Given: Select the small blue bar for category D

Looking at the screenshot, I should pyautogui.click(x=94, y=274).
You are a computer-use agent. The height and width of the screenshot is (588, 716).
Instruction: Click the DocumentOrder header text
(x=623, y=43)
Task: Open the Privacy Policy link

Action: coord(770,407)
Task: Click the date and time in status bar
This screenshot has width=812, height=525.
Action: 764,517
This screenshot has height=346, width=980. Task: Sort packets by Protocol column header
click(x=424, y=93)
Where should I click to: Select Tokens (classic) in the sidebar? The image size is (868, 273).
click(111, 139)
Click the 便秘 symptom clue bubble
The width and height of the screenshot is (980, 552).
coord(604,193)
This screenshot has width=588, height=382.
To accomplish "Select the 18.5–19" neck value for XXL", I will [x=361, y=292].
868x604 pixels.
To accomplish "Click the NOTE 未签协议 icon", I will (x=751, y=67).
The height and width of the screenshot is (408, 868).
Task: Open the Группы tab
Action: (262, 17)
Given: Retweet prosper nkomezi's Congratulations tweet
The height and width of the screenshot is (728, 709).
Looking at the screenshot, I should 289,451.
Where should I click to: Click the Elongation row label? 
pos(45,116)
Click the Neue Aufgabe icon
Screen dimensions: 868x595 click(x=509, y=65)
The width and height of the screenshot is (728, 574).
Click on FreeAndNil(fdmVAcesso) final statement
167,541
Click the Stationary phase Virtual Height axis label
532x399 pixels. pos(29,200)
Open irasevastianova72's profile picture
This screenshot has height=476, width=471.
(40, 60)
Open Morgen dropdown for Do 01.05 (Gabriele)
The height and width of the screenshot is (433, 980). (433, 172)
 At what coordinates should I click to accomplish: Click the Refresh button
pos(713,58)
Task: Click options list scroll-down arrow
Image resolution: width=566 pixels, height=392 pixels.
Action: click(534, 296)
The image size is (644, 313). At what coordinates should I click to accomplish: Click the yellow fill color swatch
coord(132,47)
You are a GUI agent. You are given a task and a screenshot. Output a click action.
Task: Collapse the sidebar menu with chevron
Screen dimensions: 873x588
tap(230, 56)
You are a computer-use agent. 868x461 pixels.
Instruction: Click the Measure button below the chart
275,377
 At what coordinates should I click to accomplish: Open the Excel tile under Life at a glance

:::

## Problem requirements
Reproduce the records word for word.

## Task solution
Given: Select the small blue bar for category D

Looking at the screenshot, I should pyautogui.click(x=94, y=274).
You are a computer-use agent. The height and width of the screenshot is (588, 716).
Instruction: Click the DocumentOrder header text
(x=623, y=43)
Task: Open the Privacy Policy link

Action: coord(770,407)
Task: Click the date and time in status bar
This screenshot has width=812, height=525.
Action: 764,517
This screenshot has height=346, width=980. Task: Sort packets by Protocol column header
click(x=424, y=93)
Where should I click to: Select Tokens (classic) in the sidebar? The image size is (868, 273).
click(111, 139)
Click the 便秘 symptom clue bubble
The width and height of the screenshot is (980, 552).
coord(604,193)
This screenshot has width=588, height=382.
To accomplish "Select the 18.5–19" neck value for XXL", I will [x=361, y=292].
868x604 pixels.
To accomplish "Click the NOTE 未签协议 icon", I will (x=751, y=67).
The height and width of the screenshot is (408, 868).
Task: Open the Группы tab
Action: (262, 17)
Given: Retweet prosper nkomezi's Congratulations tweet
The height and width of the screenshot is (728, 709).
Looking at the screenshot, I should 289,451.
Where should I click to: Click the Elongation row label? 
pos(45,116)
Click the Neue Aufgabe icon
Screen dimensions: 868x595 click(x=509, y=65)
The width and height of the screenshot is (728, 574).
Click on FreeAndNil(fdmVAcesso) final statement
167,541
Click the Stationary phase Virtual Height axis label
532x399 pixels. pos(29,200)
Open irasevastianova72's profile picture
This screenshot has height=476, width=471.
(40, 60)
Open Morgen dropdown for Do 01.05 (Gabriele)
The height and width of the screenshot is (433, 980). (433, 172)
 At what coordinates should I click to accomplish: Click the Refresh button
pos(713,58)
Task: Click options list scroll-down arrow
Image resolution: width=566 pixels, height=392 pixels.
Action: click(534, 296)
The image size is (644, 313). At what coordinates should I click to accomplish: Click the yellow fill color swatch
coord(132,47)
You are a GUI agent. You are given a task and a screenshot. Output a click action.
Task: Collapse the sidebar menu with chevron
Screen dimensions: 873x588
tap(230, 56)
You are a computer-use agent. 868x461 pixels.
Instruction: Click the Measure button below the chart
275,377
 At what coordinates should I click to accomplish: Open the Excel tile under Life at a glance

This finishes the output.